| Excerto do texto |
──────

Mas hoje queria falar um pouco das eleições europeias e a sua campanha. É realmente curioso o pó que os nossos candidatos a eurodeputados têm à Europa. Claro que quase 10 mil euros (ordenado e despesas de representação), mais 200 e tal diários para “refeição”, mais viagens pagas contra recibo, etc. não é petisco que se deite fora mesmo que não gostem da Europa. Com raras excepções, pouco ou nada se disse. Nem sequer mal. O Espírito Santo diz nestas situações: “vomito-vos porque não sois quente nem frios” (Ap 3,15-16). É bom ser ateu neste caso.
O mais interessante é que mesmo os chupistas dos Irlandeses, que sacaram pipas de massa da EU, já estão dispostos a dizer sim a esse nefando Tratado de Lisboa. Os Islandeses, agasalhados no seu “orgulhosamente sós” já só querem é entrar seja como for.
Pertencer à Europa certamente que acarreta custos, sobretudo de egoísmos nacionais, de cedência de soberania, de imposição de normas que não achamos simpáticas, de predomínio dos grandes sobre os pequenos e outras cedências que o viver em conjunto implica.

──────

| Tarefas propostas |
#1 No texto sobre as eleições europeias, que valor aproximado se indica para o ordenado e as despesas de representação de um eurodeputado?
#2 Enumere os custos de pertencer à Europa que o texto sobre as eleições europeias aponta expressamente.
#3 Escreva a continuação do texto sobre as eleições europeias a partir da sua última frase.

Dados extraídos de uma coleção:

──────

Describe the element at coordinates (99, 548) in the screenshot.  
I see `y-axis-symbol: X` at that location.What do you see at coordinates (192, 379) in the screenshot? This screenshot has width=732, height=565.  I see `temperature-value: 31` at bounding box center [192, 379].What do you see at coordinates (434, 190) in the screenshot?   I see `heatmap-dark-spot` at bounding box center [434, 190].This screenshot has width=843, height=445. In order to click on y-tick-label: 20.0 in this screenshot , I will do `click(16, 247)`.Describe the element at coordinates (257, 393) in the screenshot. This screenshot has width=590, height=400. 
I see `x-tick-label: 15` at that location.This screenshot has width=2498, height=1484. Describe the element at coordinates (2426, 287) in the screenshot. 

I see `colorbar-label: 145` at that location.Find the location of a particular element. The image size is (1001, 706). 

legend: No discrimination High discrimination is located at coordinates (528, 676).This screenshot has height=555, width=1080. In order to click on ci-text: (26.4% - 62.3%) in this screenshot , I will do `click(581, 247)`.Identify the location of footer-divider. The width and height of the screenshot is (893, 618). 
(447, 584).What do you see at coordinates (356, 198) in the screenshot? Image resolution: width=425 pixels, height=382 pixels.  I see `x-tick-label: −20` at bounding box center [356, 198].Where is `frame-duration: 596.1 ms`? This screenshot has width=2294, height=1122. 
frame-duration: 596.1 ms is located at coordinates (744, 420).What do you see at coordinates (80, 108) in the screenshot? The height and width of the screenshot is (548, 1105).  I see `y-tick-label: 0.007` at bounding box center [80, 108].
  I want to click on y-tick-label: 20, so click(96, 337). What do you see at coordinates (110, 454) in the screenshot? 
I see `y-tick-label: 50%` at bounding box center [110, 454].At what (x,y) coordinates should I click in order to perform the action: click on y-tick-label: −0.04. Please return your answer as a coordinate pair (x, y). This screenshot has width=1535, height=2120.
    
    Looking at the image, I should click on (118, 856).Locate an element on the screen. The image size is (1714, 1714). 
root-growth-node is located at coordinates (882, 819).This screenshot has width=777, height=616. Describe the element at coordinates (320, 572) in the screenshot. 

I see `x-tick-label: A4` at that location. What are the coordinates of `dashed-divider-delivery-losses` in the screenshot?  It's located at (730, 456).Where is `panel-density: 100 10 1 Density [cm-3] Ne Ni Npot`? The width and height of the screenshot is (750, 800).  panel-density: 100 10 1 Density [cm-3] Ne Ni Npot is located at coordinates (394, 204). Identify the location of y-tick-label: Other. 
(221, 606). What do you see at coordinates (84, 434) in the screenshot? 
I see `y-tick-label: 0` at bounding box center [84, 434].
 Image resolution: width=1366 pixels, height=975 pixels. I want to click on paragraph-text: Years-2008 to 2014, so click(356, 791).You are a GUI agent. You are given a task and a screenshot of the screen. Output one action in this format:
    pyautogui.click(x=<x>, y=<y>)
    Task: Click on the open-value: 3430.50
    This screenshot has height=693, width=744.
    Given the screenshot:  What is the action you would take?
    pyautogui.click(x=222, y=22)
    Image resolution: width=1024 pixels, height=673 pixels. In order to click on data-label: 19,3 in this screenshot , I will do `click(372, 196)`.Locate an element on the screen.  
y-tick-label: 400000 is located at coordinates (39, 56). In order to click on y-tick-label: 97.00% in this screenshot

──────

| Respostas do exercício |
#1 Quase 10 mil euros.

#2 Egoísmos nacionais, cedência de soberania, imposição de normas que não achamos simpáticas e predomínio dos grandes sobre os pequenos.

#3
Mas nós só subsistiremos na Europa, numa Europa que seja forte em todos os âmbitos. Que seja capaz de ombrear com as velhas grandes potências – Estados Unidos e Japão – e a novas emergentes – os BRIC. Temos de ter consciência de que a Europa, apesar das suas actuais dificuldades em manter o seu modelo social, apesar das vergonhosas leis sobre imigração, apesar da sua incapacidade para se opor à globalização / deslocalização económica, ainda tem uma cultura que tem de ser reforçada, valorizada, actualizada, e que, se souber resistir à tentação do etnocentrismo, pode ajudar muitas outras regiões com parcerias e até como modelo. Para isso, precisamos de um Parlamento forte, que, neste momento, já co-influencia 60% das decisões comunitárias e com o Tratado de Lisboa aprovado verá esse número elevar-se para 90%. Só unidos seremos capazes de ajudar significativamente a vencer a crise e não deixar que tudo fique na mesma e daqui a meia dúzia de anos vivamos outra crise análoga.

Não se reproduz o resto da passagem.